By Chloe Gib

Two primary types of plumbing make urban life possible today. One provides a clean, reliable source of water for businesses and homes, while the other creates a sanitary method of routing human sewage to water recycling plants. Unless these systems are in place and working, cities rapidly begin to decay and die.

The most successful and powerful ancient civilizations were able to supply both services to their populations. Hot and cold running water was available to some ancient Greeks, and the Roman system of aqueducts, baths, fountains, and indoor pipe systems remained unequaled until the Industrial Revolution forced modern innovation and sanitation.

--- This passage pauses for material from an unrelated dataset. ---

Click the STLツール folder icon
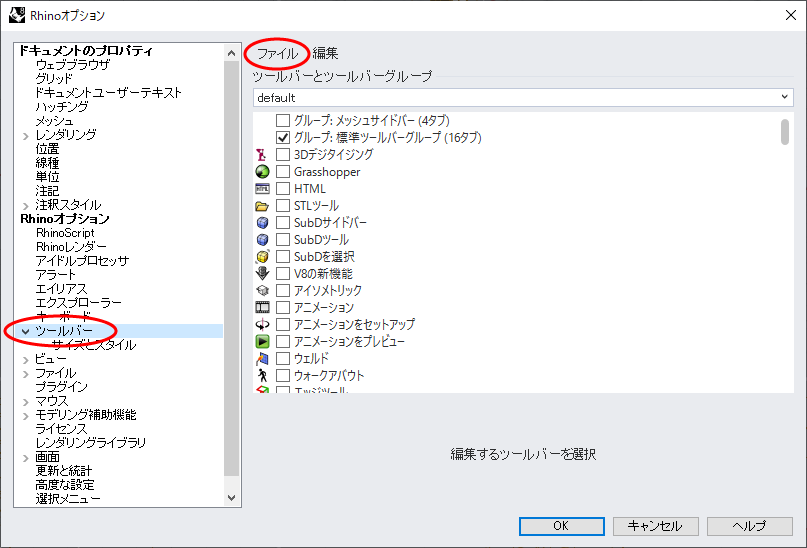This screenshot has height=548, width=807. point(263,206)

Regions that still lack these basics commonly suffer high levels of water-borne diseases, disproportionately affecting young children. Contaminated water is responsible for shockingly high infant mortality rates, but decrease dramatically when water supplies are sanitized and open wells are routed into safer pumps and storage tanks.

It took Europeans hundreds of years to reach the sophisticated levels of the Romans. Medieval cities such as London or Paris were noted for the stench of raw sewage dumped in gutters, which flowed into the same rivers used to provide drinking water. Modern Europe is only possible because of complex networks of piping.

In the United States, a surprising number of rural homes lacked indoor pipes or bathrooms until relatively recently, often in areas also known for grinding poverty. Modern infrastructure has helped improve conditions, and today few residences lack access to clean water, and a sewer or septic tank for waste disposal.

When your pipes spring a leak or the toilet needs fixing, the certified technician that does the work is not only helping make your own quality of life better, but is playing a part in keeping a modern community alive and well. Without modern plumbing services and maintenance, most big cities would begin to collapse within a few days.